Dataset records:
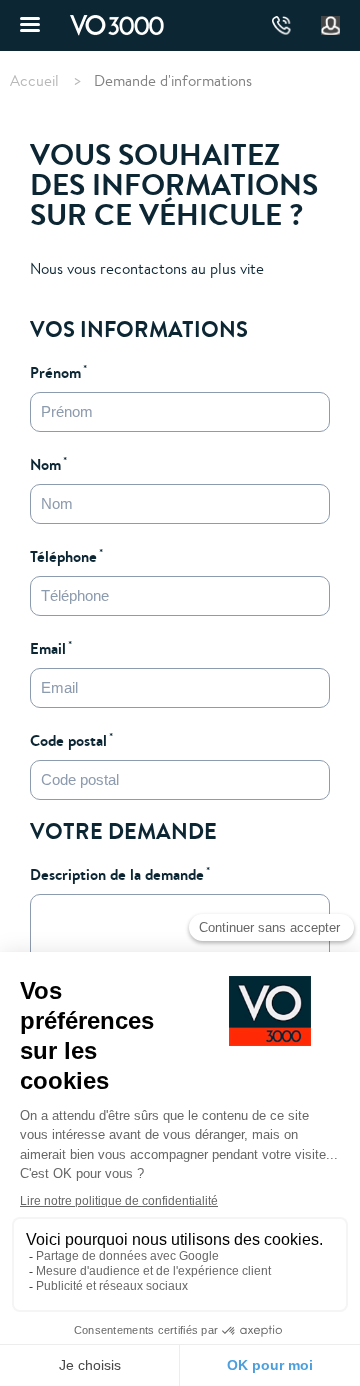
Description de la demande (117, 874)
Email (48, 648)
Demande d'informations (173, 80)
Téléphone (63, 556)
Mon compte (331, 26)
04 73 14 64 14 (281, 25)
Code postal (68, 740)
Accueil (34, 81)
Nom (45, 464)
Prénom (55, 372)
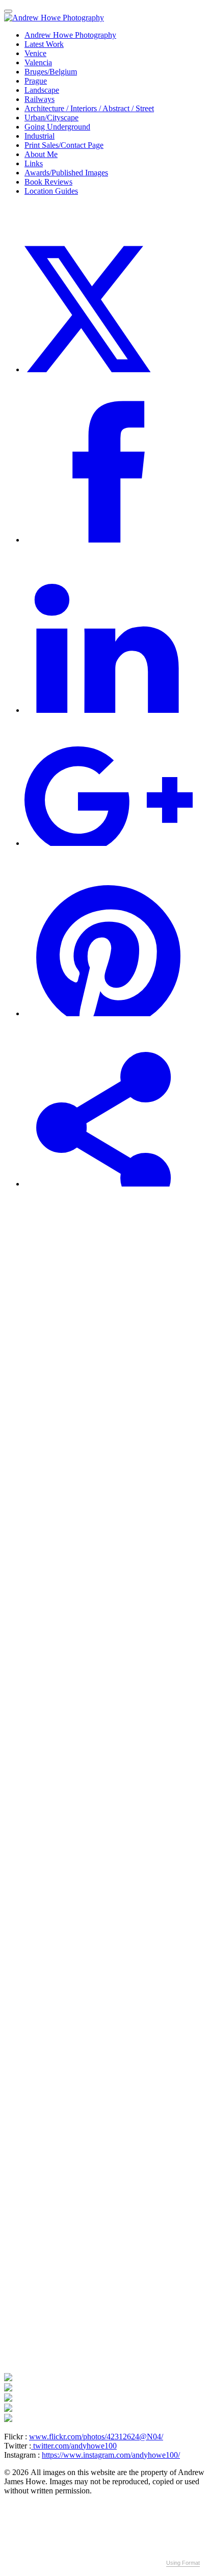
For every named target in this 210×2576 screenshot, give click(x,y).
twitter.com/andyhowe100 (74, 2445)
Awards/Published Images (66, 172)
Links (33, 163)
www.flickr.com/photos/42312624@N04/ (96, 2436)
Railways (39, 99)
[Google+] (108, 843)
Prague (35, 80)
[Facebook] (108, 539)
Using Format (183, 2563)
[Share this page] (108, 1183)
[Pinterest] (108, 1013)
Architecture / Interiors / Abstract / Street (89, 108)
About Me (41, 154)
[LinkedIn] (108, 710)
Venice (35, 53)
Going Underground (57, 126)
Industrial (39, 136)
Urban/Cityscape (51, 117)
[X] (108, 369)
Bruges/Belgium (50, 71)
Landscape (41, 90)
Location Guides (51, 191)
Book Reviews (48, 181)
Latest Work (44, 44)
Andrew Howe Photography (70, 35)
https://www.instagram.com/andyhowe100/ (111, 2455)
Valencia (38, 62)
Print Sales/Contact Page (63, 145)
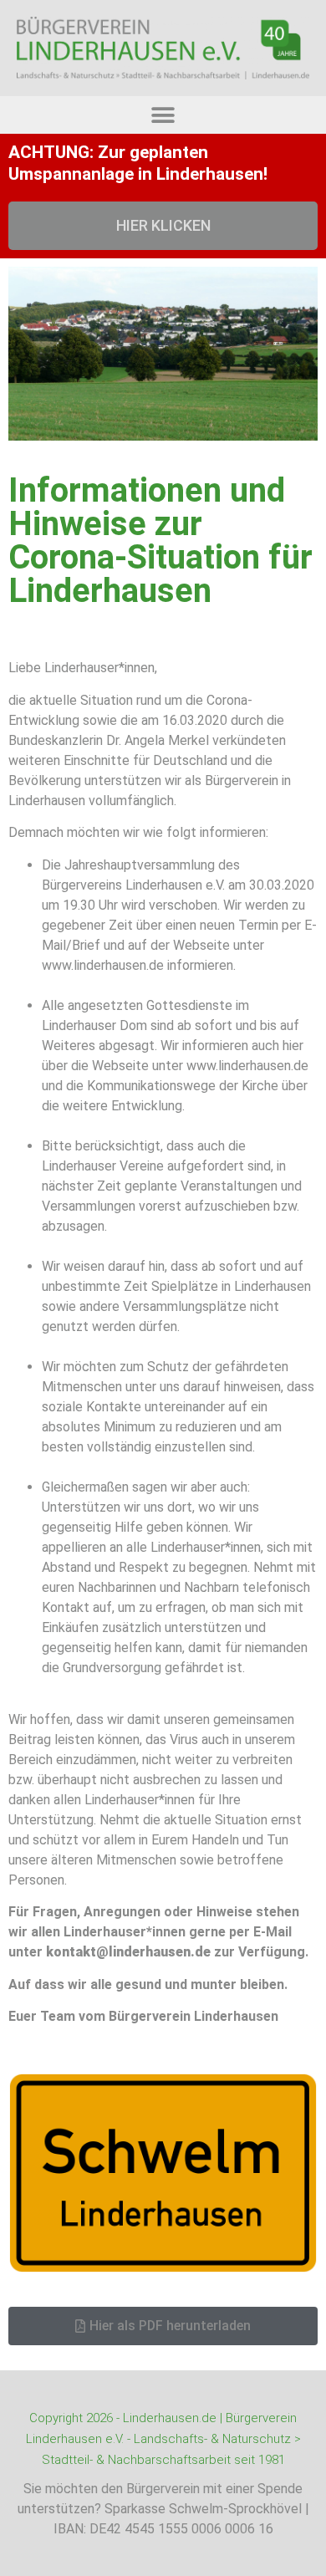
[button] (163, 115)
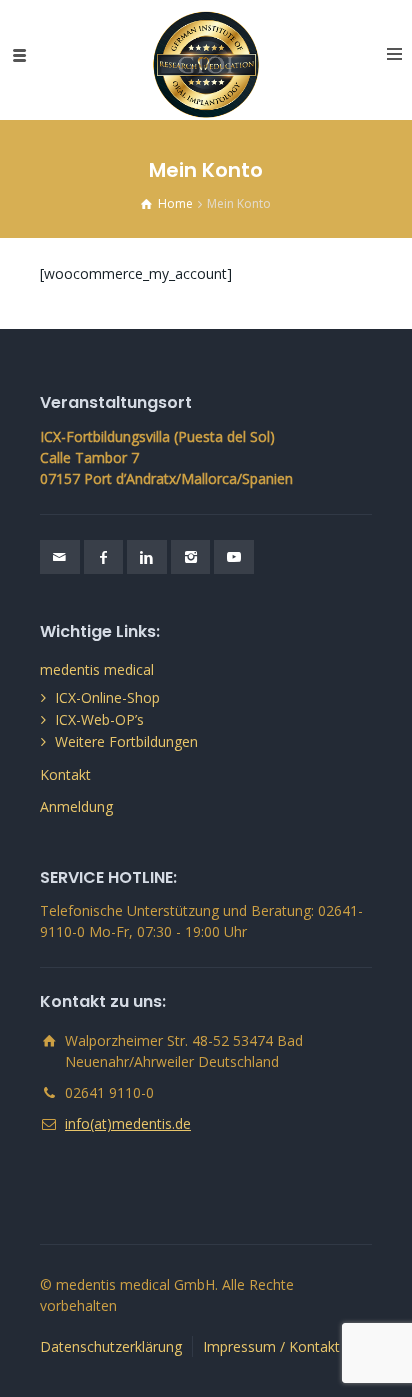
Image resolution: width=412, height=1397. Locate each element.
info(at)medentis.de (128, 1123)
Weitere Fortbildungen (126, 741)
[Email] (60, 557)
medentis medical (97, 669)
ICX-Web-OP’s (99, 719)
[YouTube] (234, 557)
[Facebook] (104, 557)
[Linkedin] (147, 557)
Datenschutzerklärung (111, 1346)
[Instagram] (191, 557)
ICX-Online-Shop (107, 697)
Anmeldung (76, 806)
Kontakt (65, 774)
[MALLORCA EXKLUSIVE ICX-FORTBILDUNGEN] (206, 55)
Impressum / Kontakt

Exercise directions: Return, exactly as they stand, the lines above from the one with "Landscape (41, 90)" to the one with "Image resolution: width=412, height=1397.", omitting any pictures among them.

The completed task:
Landscape (41, 90)
Location Guides (51, 191)
Book Reviews (48, 181)
Latest Work (44, 44)
Andrew Howe Photography (70, 35)
https://www.instagram.com/andyhowe100/ (111, 2455)
Valencia (38, 62)
Print Sales/Contact Page (63, 145)
[button] (163, 115)
Image resolution: width=412, height=1397. Locate each element.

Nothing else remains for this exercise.